Braucht es also eine Neueinschätzung?
Das ist schwierig. Milli Görüs ist eine weltweite Bewegung und die IGMG in Deutschland ist nur ein Teil davon. In der Gesamtbewegung gibt es durchaus Kräfte, die einer aktiveren Art der Umsetzung der eigenen islamistischen Ideologie das Wort reden. Die Leute in Deutschland und generell in Europa schätze ich so nicht ein. Ihnen geht es eher darum, mit legalen Mitteln ihre Ideologie langfristig in die Realität umzusetzen. Jetzt stellt sich natürlich die Frage, ob die Unterstützung der Hamas dieser Selbstdarstellung noch entspricht.
Innenstaatssekretär Schröder hat am Montag bereits gesagt, man müsse die neuen Erkenntnisse bei der Einschätzung von Milli Görüs künftig mit berücksichtigen. Welche politischen Konsequenzen wird es geben?
Die deutsche Milli Görüs-Führung ist sehr groß. Es gibt Teile, die sehr in die Türkei gewandt sind und noch stark mit dem radikalen Kurs des Milli Görüs-Gründers Erbakan verbunden sind. Es gibt aber auch Funktionäre, die sich stärker auf Deutschland und Europa beziehen und eine Loslösung vom türkischen Einfluss propagieren. Interessanterweise stellt nun genau dieser Teil der Milli Görüs-Funktionäre die Führung der IHH und ist dadurch diskreditiert. Ihr Ziel war es, die IHH zu einer von der Türkei unabhängigen Organisation aufzubauen und damit auch den eigenen Einfluss zu vergrößern. Eine Abkehr von den ideologischen Grundmustern ist damit aber nicht verbunden, wie sich zeigt.
Der Innenminister hat Milli Görüs - oder korrekter gesagt: den Islamrat - vor einigen Monaten von der Islamkonferenz ausgeschlossen, weil es strafrechtliche Ermittlungen unter anderem gegen den Generalsekretär gibt. Rückt jetzt der staatliche Dialog mit Milli Görüs in noch weitere Ferne?

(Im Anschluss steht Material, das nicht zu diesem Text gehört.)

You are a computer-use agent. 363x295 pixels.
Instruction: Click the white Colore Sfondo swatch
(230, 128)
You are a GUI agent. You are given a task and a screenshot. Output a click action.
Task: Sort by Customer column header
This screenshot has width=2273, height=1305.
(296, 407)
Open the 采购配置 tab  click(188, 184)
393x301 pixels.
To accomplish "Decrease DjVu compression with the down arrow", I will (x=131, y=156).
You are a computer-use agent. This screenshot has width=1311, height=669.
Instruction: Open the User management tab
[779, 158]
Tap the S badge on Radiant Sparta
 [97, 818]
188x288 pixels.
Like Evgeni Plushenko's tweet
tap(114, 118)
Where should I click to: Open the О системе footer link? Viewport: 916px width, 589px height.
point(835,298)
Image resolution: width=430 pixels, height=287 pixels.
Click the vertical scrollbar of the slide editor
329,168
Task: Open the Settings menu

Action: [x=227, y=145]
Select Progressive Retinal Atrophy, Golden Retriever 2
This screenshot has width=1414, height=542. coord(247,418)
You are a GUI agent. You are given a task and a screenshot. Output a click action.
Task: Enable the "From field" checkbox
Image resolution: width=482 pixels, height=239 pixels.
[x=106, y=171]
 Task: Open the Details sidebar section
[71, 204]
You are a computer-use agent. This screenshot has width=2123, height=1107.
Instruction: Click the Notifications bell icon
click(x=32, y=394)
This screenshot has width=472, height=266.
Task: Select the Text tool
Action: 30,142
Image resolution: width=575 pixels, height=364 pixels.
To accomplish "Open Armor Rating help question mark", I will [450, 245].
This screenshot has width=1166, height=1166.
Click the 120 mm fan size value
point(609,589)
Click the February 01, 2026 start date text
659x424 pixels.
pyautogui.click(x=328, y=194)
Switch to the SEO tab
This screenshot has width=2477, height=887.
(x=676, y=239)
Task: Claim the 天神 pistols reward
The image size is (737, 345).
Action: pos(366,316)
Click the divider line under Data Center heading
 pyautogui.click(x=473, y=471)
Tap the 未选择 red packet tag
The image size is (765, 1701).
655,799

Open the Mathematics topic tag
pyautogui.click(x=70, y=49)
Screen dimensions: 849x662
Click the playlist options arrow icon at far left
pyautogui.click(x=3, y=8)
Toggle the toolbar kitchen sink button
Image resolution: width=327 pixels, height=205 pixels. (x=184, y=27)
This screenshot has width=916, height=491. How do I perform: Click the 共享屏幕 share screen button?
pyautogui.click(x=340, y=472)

Das befürchte ich. Schon derzeit gibt es große Unterschiede, in Hamburg ist die Politik ganz anders als im Bund. Dort wird Milli Görüs eher eingebunden, es gibt eine Auseinandersetzung. Mustafa Yoldas, der IHH-Vorsitzende, ist auch Repräsentant der Schura, eines Zusammenschlusses von Moscheevereinen in Hamburg, und damit ein wichtiger Ansprechpartner für die staatliche Seite. Ob sich das jetzt ändert, bleibt abzuwarten. Ich halte aber die Auseinandersetzung insbesondere auf lokaler Ebene für dringend notwendig.
Warum?
Milli Görüs hat direkten Einfluss auf schätzungsweise 60.000 Menschen und auf ein noch größeres Umfeld. Viele einfache Muslime sind Mitglied, tausende Kinder und Jugendliche wachsen in die Organisation hinein. Will man die Integration der Muslime, kann man sie nicht außen vorlassen.